Summers mengatakan bahwa melintasi “langkah terakhir” dari pengembangan teknologi – ketika sebuah teknologi revolusioner berubah menjadi sesuatu yang bisa digunakan oleh masyarakat umum – biasanya membutuhkan waktu lebih lama dari yang diharapkan orang. Dia mengutip apa yang dia sebut sebagai “kurva produktivitas J”, berargumen bahwa mewujudkan peningkatan produktivitas dari ide baru membutuhkan tahunan investasi, penelitian, dan pengembangan.
“Pikirkan, misalnya, tentang kendaraan otonom. Puluhan, bahkan ratusan ribu pekerja selama bertahun-tahun telah mendedikasikan diri untuk kendaraan otonom…dan sampai saat ini, belum ada sopir taksi atau sopir truk yang kehilangan pekerjaannya,” katanya. “Kita telah memiliki sekelompok tenaga kerja yang ditujukan untuk kendaraan otonom, dan tidak ada output yang diukur dalam statistik.”

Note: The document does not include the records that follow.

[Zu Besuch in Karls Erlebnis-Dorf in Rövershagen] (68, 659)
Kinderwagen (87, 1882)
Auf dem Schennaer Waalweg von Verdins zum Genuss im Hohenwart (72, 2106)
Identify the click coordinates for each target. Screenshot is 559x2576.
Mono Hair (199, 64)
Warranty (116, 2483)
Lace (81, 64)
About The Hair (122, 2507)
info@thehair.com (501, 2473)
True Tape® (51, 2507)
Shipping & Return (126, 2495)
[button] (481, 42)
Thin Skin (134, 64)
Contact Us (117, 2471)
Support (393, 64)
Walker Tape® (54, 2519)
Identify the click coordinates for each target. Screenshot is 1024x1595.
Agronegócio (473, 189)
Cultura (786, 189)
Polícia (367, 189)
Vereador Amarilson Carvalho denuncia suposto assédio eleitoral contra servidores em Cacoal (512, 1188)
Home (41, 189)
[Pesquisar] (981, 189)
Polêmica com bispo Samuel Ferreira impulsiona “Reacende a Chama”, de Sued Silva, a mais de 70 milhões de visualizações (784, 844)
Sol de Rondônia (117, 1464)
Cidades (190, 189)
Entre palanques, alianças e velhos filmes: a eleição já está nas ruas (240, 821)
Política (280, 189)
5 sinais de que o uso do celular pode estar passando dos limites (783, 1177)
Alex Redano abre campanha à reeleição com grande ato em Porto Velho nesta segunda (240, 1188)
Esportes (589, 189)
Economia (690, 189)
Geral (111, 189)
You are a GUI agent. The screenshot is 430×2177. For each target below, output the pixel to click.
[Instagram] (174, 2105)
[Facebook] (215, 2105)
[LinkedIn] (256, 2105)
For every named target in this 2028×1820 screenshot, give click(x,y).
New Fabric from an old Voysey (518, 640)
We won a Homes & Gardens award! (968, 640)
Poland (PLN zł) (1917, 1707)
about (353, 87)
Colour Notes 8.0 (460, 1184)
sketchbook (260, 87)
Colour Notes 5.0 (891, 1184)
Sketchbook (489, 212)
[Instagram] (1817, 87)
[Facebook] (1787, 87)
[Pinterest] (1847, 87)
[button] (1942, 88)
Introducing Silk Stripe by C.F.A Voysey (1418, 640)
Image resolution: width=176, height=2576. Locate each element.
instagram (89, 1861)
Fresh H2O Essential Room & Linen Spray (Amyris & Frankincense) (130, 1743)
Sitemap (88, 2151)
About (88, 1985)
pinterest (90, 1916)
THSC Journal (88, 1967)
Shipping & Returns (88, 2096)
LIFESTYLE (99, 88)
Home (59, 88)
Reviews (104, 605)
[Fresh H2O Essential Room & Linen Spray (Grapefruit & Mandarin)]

Namun, direktur dewan OpenAI jauh dari skeptis terhadap AI.
“Jika seseorang melihat ke depan untuk generasi berikutnya, ini bisa menjadi hal terbesar yang terjadi dalam sejarah ekonomi sejak Revolusi Industri,” tambahnya. “Ini menawarkan prospek bukan hanya menggantikan beberapa bentuk tenaga kerja manusia, tetapi hampir semua bentuk tenaga kerja manusia.”
Mulai dari membangun rumah hingga membuat diagnosis medis, Summers memprediksi bahwa AI pada akhirnya akan mampu melakukan hampir setiap pekerjaan manusia, terutama “tenaga kerja kognitif” pekerja kantoran.
Hal ini pada akhirnya akan membuat EQ, atau kecerdasan emosional, lebih penting dari pada IQ.
“AI akan menggantikan peran dokter dalam membuat diagnosis yang sulit…sebelum menggantikan kemampuan perawat untuk menggenggam tangan pasien ketika pasien merasa takut,” katanya.